As for the specific features of male and female reproduction—the way the “sex cells” swap their genes—those vary widely among eukaryotes. But a relatively common feature is the egg/seed/spore (large, nutrient-rich) combining with a smaller, more mobile sperm. Why would this feature exist, and why does it exist almost everywhere among eukaryotes?

The fact that it’s so common means it probably evolved early. But current living things provide a glimpse of how it might have transitioned. For example, some species of algae reproduce sexually, but their sex cells are very similar. This is called isogamy. In other algae, the sex cells are very different—there are large, non-mobile “female” cells and small, mobile “male” cells. This is called oogamy. How did oogamy arise from isogamy? Well, in certain algae, researchers have actually tracked down the genes responsible for the transition.

We don’t know if the first case of oogamy’s mechanism was the same as it was for these algae; we don’t know how many times oogamy has independently evolved.
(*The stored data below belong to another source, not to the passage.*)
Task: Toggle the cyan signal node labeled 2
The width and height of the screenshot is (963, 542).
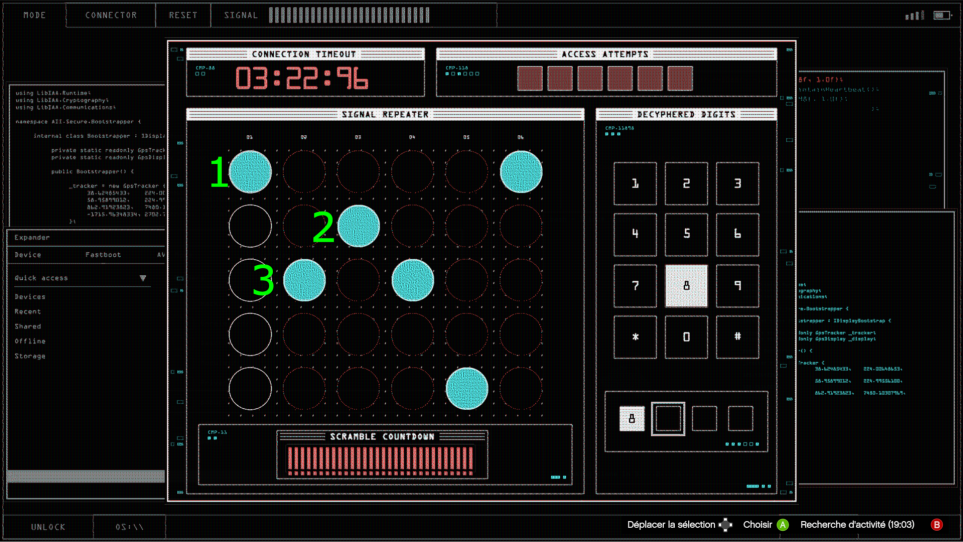Action: coord(358,226)
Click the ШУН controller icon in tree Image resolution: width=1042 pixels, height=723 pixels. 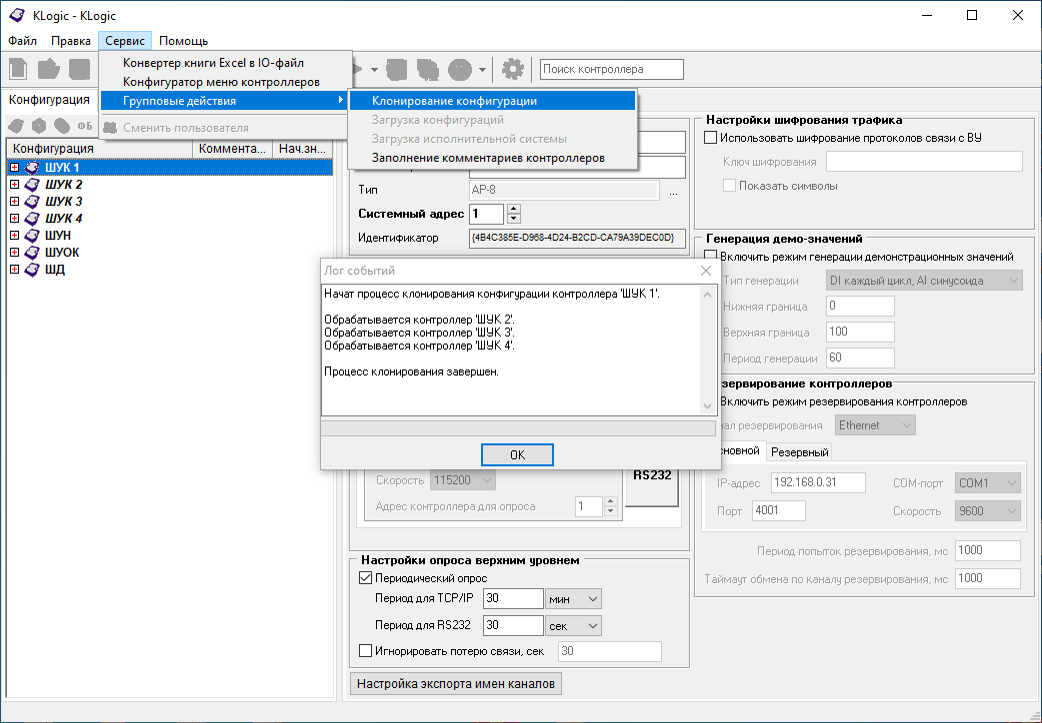click(x=32, y=236)
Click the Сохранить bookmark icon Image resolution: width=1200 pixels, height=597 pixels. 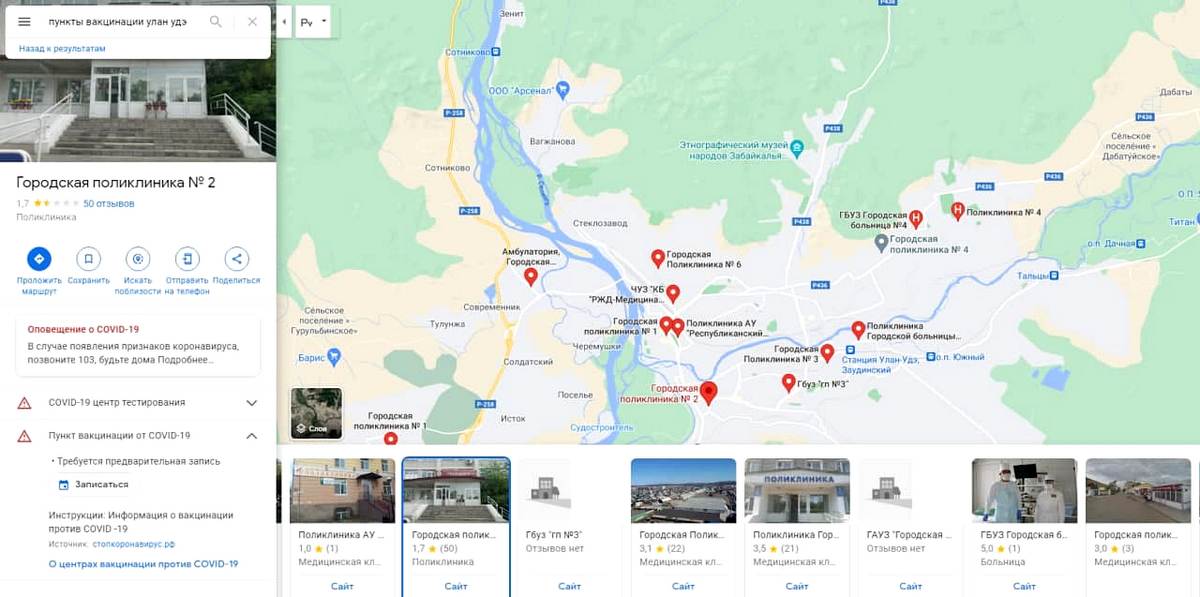pyautogui.click(x=89, y=258)
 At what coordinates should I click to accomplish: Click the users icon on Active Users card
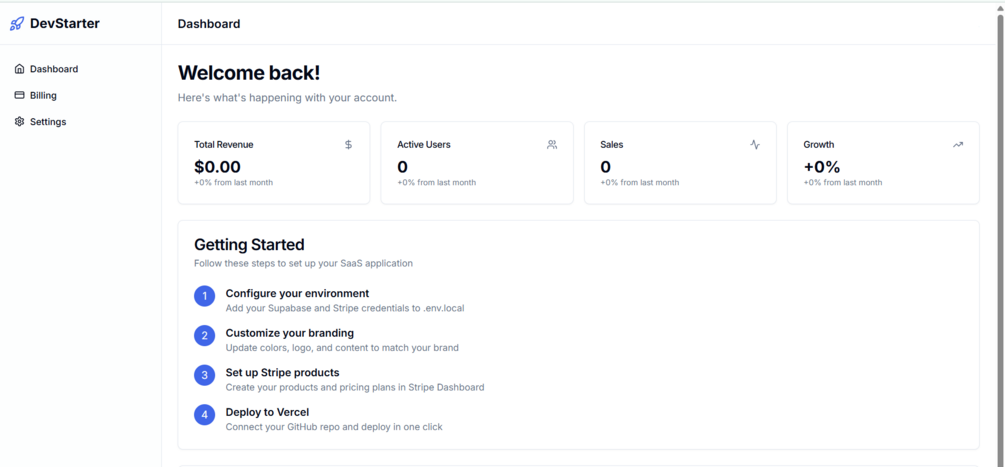(x=552, y=145)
And I’m not sure how much we know about why oogamy persists, though I remember reading something about it a while ago.

But, there you have it. I hope that isn’t too lesson-y for your tastes—but I’m always happy to answer any more questions you have.

squirbel's avatar

I know that organisms in your model do not “decide” anything.

But what exposed the organisms to gene-swapping?
How did gene swapping become an option?

Qingu's avatar

Like I said, most organisms on Earth don’t reproduce this way. Almost every living thing is an asexually-reproducing bacteria. So you have to understand that we are talking about a rare sliver of life here.
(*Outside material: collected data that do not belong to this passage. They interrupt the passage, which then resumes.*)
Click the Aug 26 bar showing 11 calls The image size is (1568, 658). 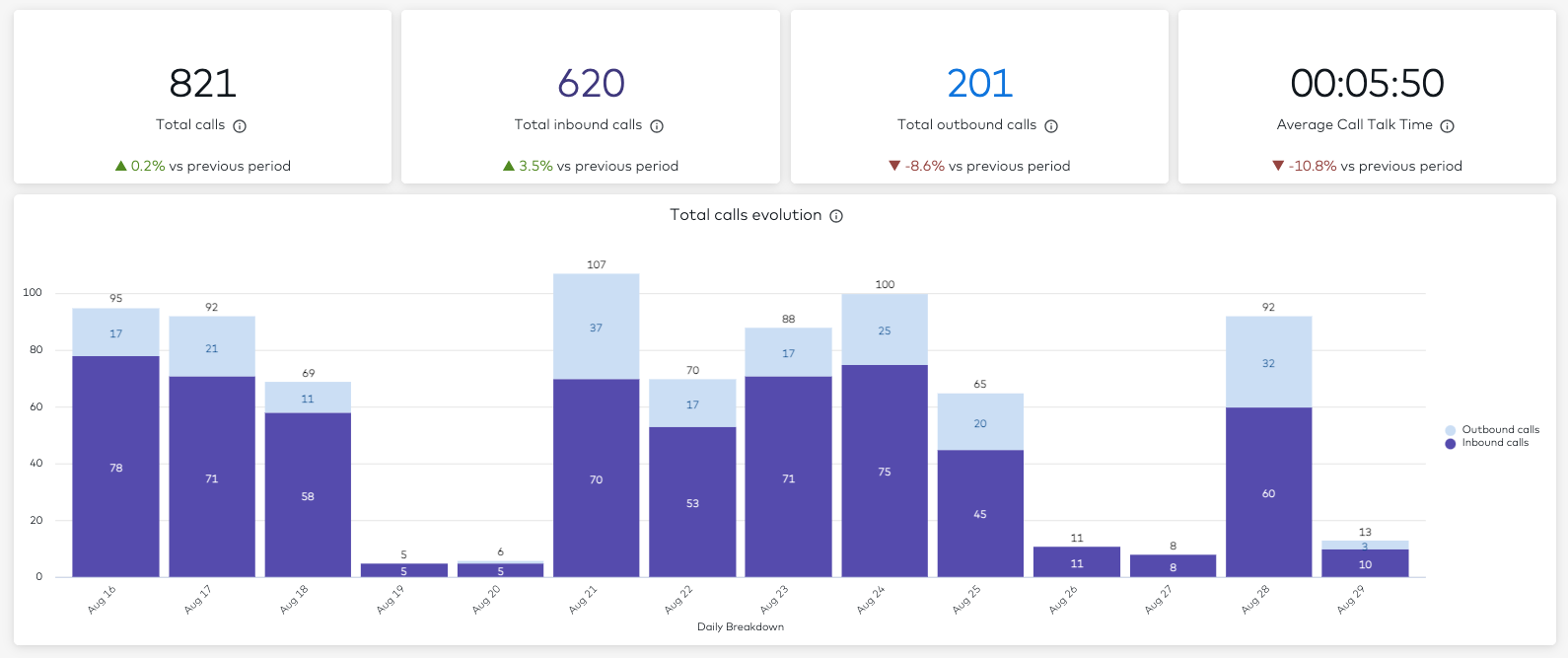[1076, 562]
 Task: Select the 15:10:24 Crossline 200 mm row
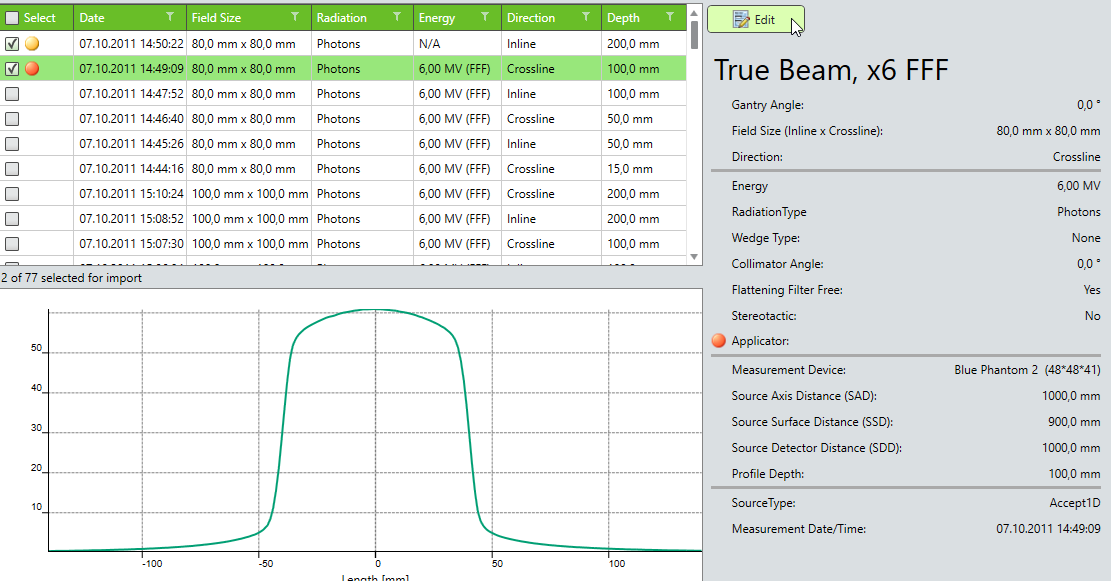[x=350, y=194]
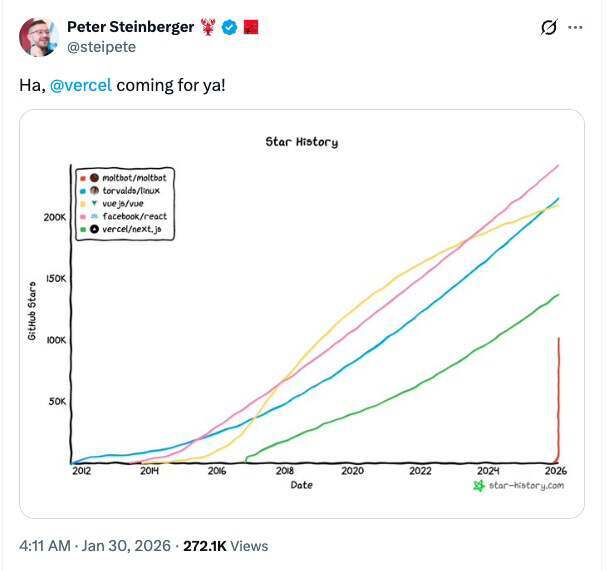Image resolution: width=608 pixels, height=571 pixels.
Task: Click the red square affiliation badge
Action: coord(252,28)
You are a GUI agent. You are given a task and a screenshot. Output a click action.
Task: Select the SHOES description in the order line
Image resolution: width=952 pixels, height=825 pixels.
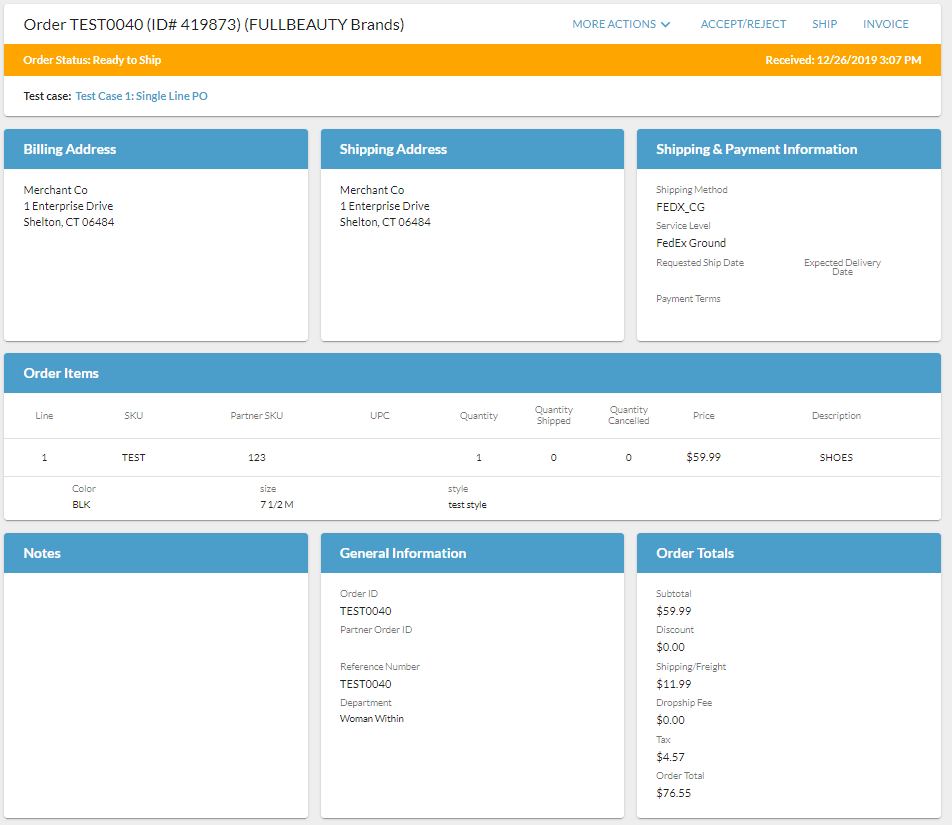(836, 458)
I think I’ve covered how gene swapping would be advantageous in certain circumstances. But as for how the actual “machinery” of gene-swapping came about: it’s impossible to say for sure. We don’t know when it happened, with what kind of organism it happened with, or how many times it evolved.

What we do know is that bacteria today do it. And we can look at all the kinds of bacteria that gene swap and see a kind of transition, from bacteria who occasionally take in some bits of DNA from other organisms they touch (or eat) to bacteria who specialize in full-on gene-transfer.
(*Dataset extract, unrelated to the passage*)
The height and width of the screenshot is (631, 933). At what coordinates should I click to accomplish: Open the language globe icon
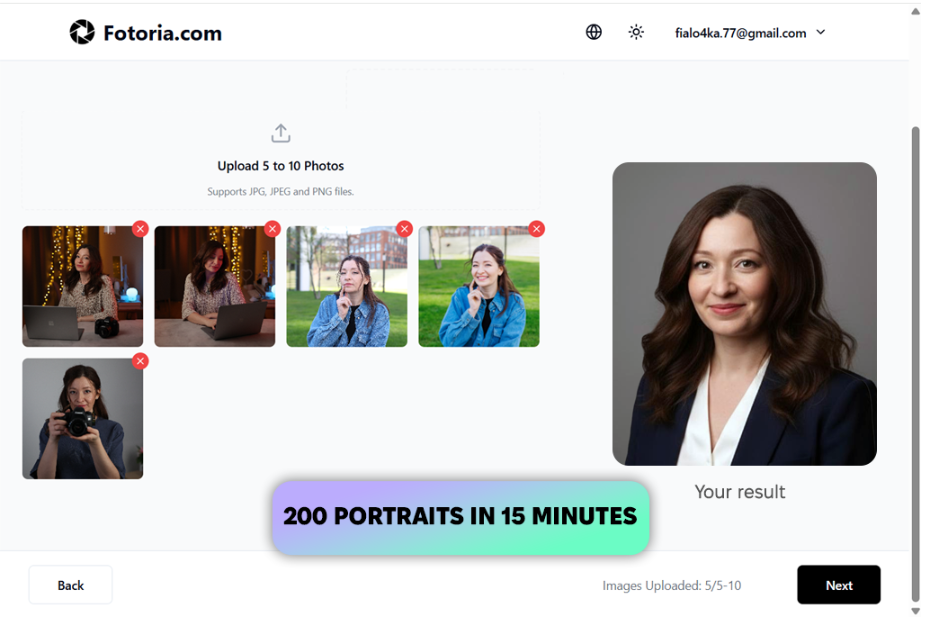pyautogui.click(x=593, y=31)
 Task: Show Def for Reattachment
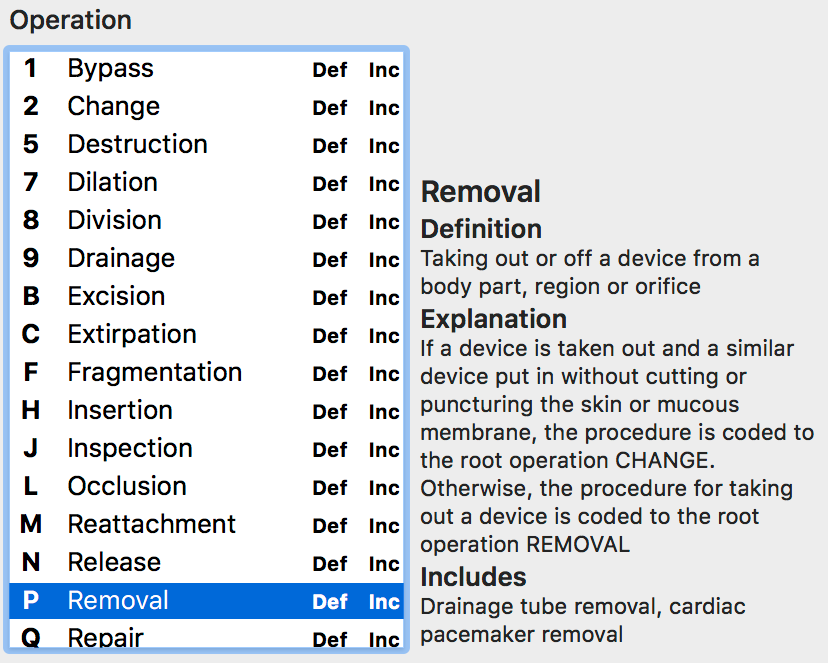330,526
If you want to know more details, we’d have to get into cellular biology and biochemistry, which I am frankly not very knowledgeable about. But DNA is just a molecule. All cells (bacteria are cells) have DNA floating around in their cytoplasm (and bacteria don’t even sequester their DNA inside a specialized nucleus compartment). When cells eat other cells they break down their food’s DNA into nucleotides. The idea that some of these nucleotides become attached to the host bacteria’s DNA shouldn’t seem too out-there. Viruses are also specialists at attaching themselves to other organisms’ DNA.